Foreign funds' impact on the pricing of Chinese stocks has been on the rise, which creates conditions of value discovery for investors, Fang Xinghai, vice chairman of the China Securities Regulatory Commission (CSRC), said at the Boao Forum for Asia on Monday.
As of March 31, 2021, foreign institutions' holding in China's stock market has reached 5%. With foreign funds continuing to enter China, the market volatility has notably seen lower than before, Fang noted.
Fang added that the CSRC will take measures to prevent large fund flows from coming in and out of China, which may destabilize the domestic stock market.
He pointed out that there are three types of foreign investors entering China. The first is retail investors who count for a relatively low percentage and won't have much impact on the market stability. Another type consists of mutual funds, pension funds, and insurance companies, who are welcome to China and count for the highest proportion among foreign investors.
The CSRC is more concerned about the last type that comes in as proprietary entities of foreign brokerages, behind which are some hedge funds. The regulator pays great attention to safety and will continue to communicate with overseas institutional investors and regulatory authorities, Fang said.
He further explained, there are rules embedded in Stock Connect programs between Shanghai and Hong Kong, and between Shenzhen and Hong Kong, which will suspend the trading of a fund if it causes a high level of market fluctuations. "We are confident that we can maintain the stability of the capital markets in the process of opening up", he said.

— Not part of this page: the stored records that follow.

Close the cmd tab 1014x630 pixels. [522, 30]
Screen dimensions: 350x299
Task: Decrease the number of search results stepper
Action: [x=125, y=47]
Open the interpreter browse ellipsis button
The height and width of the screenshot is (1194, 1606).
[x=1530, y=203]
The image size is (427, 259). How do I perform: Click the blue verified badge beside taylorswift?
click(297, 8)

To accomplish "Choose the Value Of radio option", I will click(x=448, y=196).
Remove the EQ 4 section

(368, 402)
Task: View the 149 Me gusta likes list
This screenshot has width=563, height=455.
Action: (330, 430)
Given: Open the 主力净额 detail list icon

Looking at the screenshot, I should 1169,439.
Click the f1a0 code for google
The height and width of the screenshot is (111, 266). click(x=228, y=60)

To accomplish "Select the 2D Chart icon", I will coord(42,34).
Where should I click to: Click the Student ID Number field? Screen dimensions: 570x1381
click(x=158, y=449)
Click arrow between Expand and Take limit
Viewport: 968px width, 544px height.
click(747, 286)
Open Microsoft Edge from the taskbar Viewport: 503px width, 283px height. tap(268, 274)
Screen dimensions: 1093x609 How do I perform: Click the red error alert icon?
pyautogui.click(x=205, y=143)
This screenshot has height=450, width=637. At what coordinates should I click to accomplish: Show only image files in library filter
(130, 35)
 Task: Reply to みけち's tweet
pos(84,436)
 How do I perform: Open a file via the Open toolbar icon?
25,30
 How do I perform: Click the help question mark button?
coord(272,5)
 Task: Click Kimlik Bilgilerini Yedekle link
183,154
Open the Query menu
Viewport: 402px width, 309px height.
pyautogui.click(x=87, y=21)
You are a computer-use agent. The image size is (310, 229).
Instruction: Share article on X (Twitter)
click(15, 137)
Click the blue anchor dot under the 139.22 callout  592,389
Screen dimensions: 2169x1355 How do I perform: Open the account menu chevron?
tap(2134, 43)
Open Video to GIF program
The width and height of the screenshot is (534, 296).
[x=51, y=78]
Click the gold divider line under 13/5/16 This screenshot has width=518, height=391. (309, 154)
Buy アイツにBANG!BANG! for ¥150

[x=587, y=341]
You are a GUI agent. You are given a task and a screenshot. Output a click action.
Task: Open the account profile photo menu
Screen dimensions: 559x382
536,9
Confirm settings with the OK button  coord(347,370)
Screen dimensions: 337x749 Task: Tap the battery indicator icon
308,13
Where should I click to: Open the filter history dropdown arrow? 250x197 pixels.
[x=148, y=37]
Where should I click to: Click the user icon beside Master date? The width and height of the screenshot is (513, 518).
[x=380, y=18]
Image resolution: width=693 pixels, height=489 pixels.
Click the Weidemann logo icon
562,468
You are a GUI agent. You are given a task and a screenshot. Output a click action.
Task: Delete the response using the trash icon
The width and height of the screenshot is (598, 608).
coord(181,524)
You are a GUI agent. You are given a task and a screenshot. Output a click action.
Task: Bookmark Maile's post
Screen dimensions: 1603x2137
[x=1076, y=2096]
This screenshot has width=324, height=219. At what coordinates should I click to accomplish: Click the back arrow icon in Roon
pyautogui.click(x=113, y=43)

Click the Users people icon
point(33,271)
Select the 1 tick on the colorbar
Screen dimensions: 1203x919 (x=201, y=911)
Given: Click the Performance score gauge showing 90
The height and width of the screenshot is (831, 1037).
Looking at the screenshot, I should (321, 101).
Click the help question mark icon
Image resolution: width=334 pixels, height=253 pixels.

He elaborated that the regulator pays extremely high attention to monitoring foreign investors. The CSRC will suspend the trading of a foreign institution’s account if it causes turbulence after entering the A-Share market.
Besides, in responding to the regulatory issues of the Chinese companies that are listed in the United States, Fang emphasized that the CSRC will unswervingly promote Sino-U.S. financial cooperation. He viewed some issues arising in the cooperation as normal, for instance, the audit supervision issues of these Chinese companies listed in the US.
The CSRC sees it as totally reasonable for the Public Company Accounting Oversight Committee (PCAOB) to inspect accounting firms. Fang noted that American companies need to comply with Chinese rules as well when they are listed on Shanghai Stock Exchange in the future.
He stressed the necessity to find a solution for PCAOB to smoothly inspect China's accounting firms, and meanwhile to make sure the inspection process meets China’s national security requirements. When it comes to PCAOB's inspection methods, the CSRC believes what China has proposed to be in line with the requirements of both sides, but it hasn't received feedback from PCAOB after the latest version of the proposal was sent last August. The Chinese regulator hopes the new U.S. administration pays attention to continuous Sino-U.S. financial cooperation, finds solutions to these issues, and addresses the concerns of PCAOB.